Shared Ecologies Confluence Grant: First Edition

Shared Ecologies invites visual art practitioners working across all mediums and addressing the intersection of art and ecology to apply for the inaugural Confluence Grant. The grants will support multiple artistic projects that need to be completed or can be significantly advanced. The projects need to be mid- to late-stage in their current development and require specific further development or completion. 

The Grant will support conceptual, experimental, research-based, or community-focused visual art approaches that engage with ecology as an expanded sphere. This edition of the Shared Ecologies Confluence Grant will be jury-driven and will support multiple projects, each up to a maximum amount of INR 2 lakhs. 

Please visit www.sharedecologies.org to view past projects that have been supported by the Shared Ecologies program of the Shyama Foundation. 

Jury Announcement

Grantee Announcement

Arka Sinha is a visual artist based in Kolkata. He received a Bachelor’s degree in Visual Arts and is currently pursuing a Master’s in Photography Design at the National Institute of Design, Gandhinagar. He probes into the transitionality of coastal landscapes and ecological disruptions, drawing from found objects, archival imagery, and alternate processes, simultaneously renegotiating the politics of photography as an extractive device.

Koumudi Malladi is a trans-disciplinary practitioner working at the intersection of art & culture, education, and mental health. Her practice is rooted in careful listening and long-term engagement, focusing on the unsaid and the unobvious aspects of the landscapes, communities, and lived experiences she encounters. She is particularly interested in how everyday spaces, memories, and cultural practices shape emotional and psychological well-being.

Lapdiang Artimai Syiem is a theatre artist based in Shillong, Meghalaya. Her practice draws from Khasi folklore and the oral narratives of her community, reinterpreting and adapting them into a contemporary context. Using her body in physical expression, she explores notions of identity, gender, memory and environmental concerns impacting her community.

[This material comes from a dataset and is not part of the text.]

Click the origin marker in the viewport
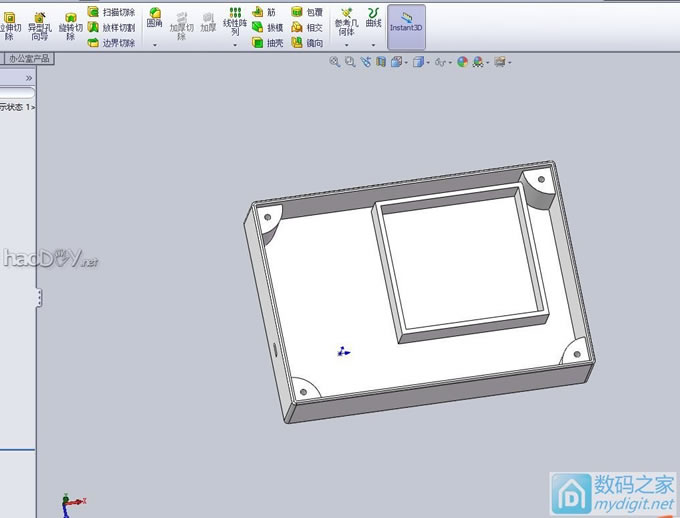 click(343, 351)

Her recent productions are Laitïam (a retelling of U Sier Lapalang) through a performance film and a theatre production, Ngan Hiar Sha Wah (I’m Going Down to the River) – a digital theatre piece on the Umkhrah river and Performing Journeys as part of the Welsh- Khasi Cultural Dialogues.

Malavika Byju and Kush Kukreja are conceptual practitioners working across photography, installation, and material investigation. Their practice examines how materials carry embedded histories of colonialism, ecological crisis, and institutional legitimation through processes that require interdisciplinary engagement. Working with materiality, alternative processes, and speculative documentation, they recontextualise overlooked substances into sites of inquiry, bridging material experimentation with detailed explorations of
representation itself.

Sudip Chakraborty works across multiple discipline as actor, writer, cinematographer and director. With a prior experience in theatre, translation and development sector, Sudip Chakraborty intends to tell unheard stories from various spectrum of the society while incorporating different medium of expression. His areas of interest are Local History, People’s Movements, Urban Working Class, Climate Change, Art Practices and their Documentation among others. He is currently studying Cinematography at Satyajit Ray Film & Television Institute, Kolkata.

Untitled Kitchen is an experimental, moving, collective kitchen rooted in creating micro-collectives through space-making, using food as a catalyst for chance encounters. It functions simultaneously as a studio and an assemblage of people, both familiar and unfamiliar coming together in shared moments of making with the urgencies shifting according to the context. At its core, Untitled Kitchen is an attempt to nurture parallel forms of collective practice alongside our individual pursuits, as people engaged in diverse lives and creative work. We advocate for small, collective spaces that center love, solidarity, and collective betterment.

Vibin George is a visual artist and art pedagogue who interrogates the entanglements of caste, marginality, and ecology. Through his artistic and pedagogic research, he examines how these formations play a pivotal role in producing and protecting a perceptual order that forecloses possibilities of any liberatory becoming. He traces how this order actively conditions bodies, land, and regimes of visibility within the liberal frameworks. Within this context, his practice engages in decoding and recoding the semiotic regimes to generate new affective economies.